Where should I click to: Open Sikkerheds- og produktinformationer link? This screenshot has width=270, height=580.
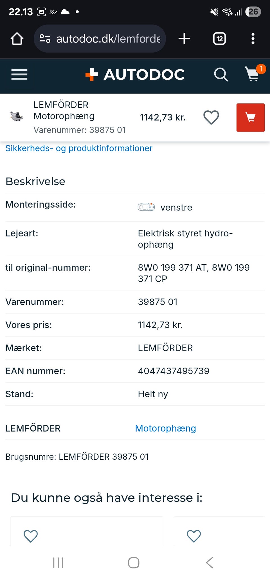[79, 148]
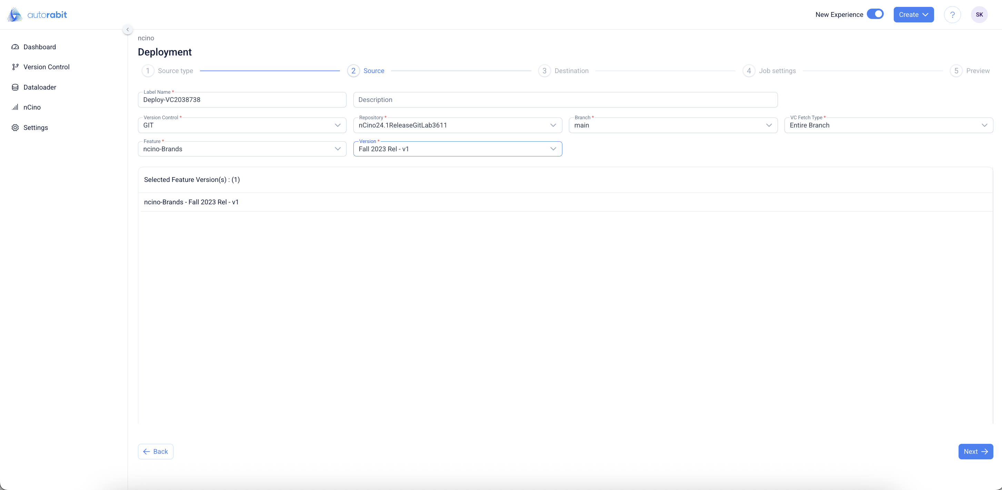Click the Version Control branch icon
The height and width of the screenshot is (490, 1002).
pyautogui.click(x=15, y=67)
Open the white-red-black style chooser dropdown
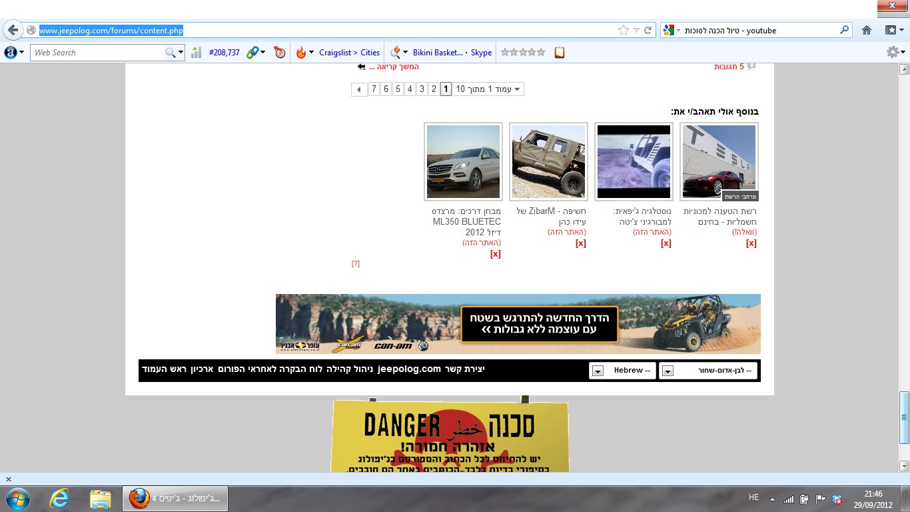The image size is (910, 512). [668, 371]
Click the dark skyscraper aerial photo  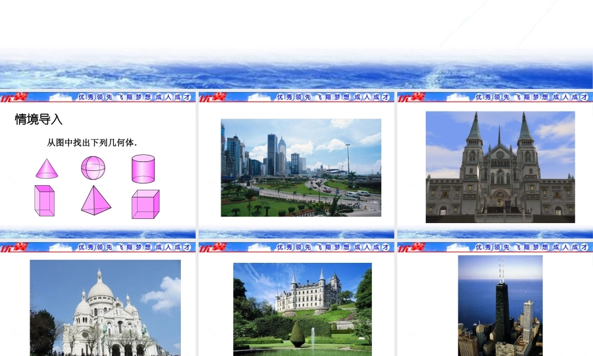point(500,306)
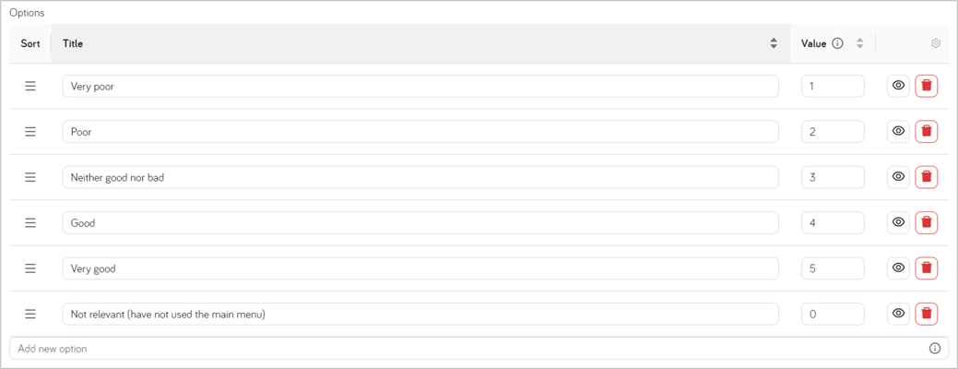Open table settings gear icon
This screenshot has height=369, width=958.
coord(935,43)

**Exercise description:**
Write out, word for word, the lines from the very first one through the line containing "The image size is (910, 512). [668, 371]", both ends included. Leave the pictures out.

**Reply:**
Where should I click to: Open Sikkerheds- og produktinformationer link? This screenshot has width=270, height=580.
[79, 148]
Click the Version Control branch icon
The height and width of the screenshot is (490, 1002).
pyautogui.click(x=15, y=67)
Open the white-red-black style chooser dropdown
The image size is (910, 512). [668, 371]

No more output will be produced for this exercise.